I want to make a qualitative estimate of the amount of noise in my dataset $X$. For that purpose, I use a certain information estimator $F(X)$ (for example, mutual information between two different variables in a dataset)

I have designed the following procedure:

  1. Generate a fake dataset $Y$ with well-understood properties.

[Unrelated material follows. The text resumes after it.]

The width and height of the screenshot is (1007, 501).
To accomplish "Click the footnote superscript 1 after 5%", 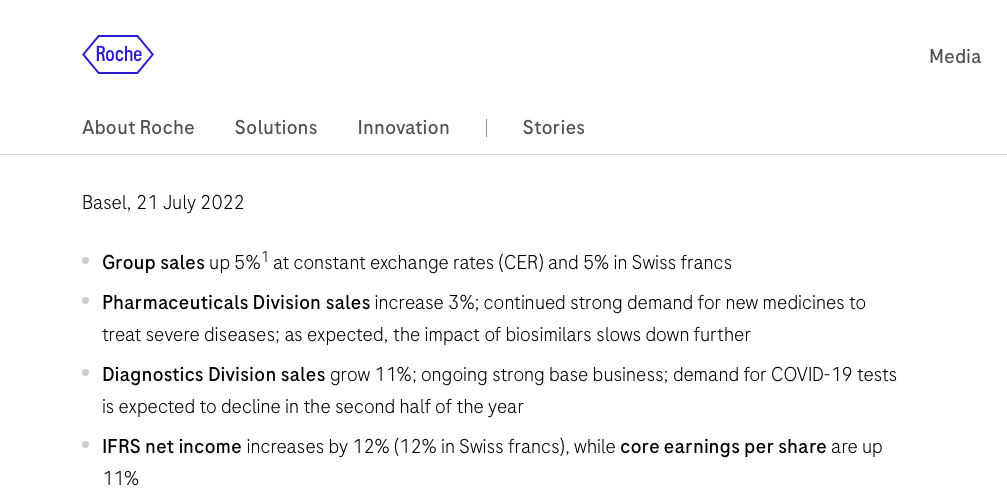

Normalize it
  2. Progressively add noise using $G(Y, \alpha) = (1 -\alpha) Y + \alpha N$, where $N \sim \mathcal{N}(0,1)$ and $\alpha$ is sampled within the interval $[0, 1]$
  3. Evaluate $F(G(Y, \alpha))$, plot it as a function of $\alpha$.
  4. Repeat the steps 2,3 for real data to obtain the plot of $F(G(X, \alpha))$
  5. Make a prediction of the amount of noise $\alpha$ in $X$ by evaluating the real data slope $s(X, 0) = \frac{\partial F(G(X, \alpha))}{\partial \alpha} \biggr |_{\alpha=0}$ and solving $s(Y, \alpha) = s(X, 0)$ for $\alpha$. If the plot of $F$ wiggles too much (which it does), I low-pass-filter the plot before evaluating the slopes numerically.


  • Does this procedure of "blind inference of SNR" have a name?
  • What do people usually do in such scenario?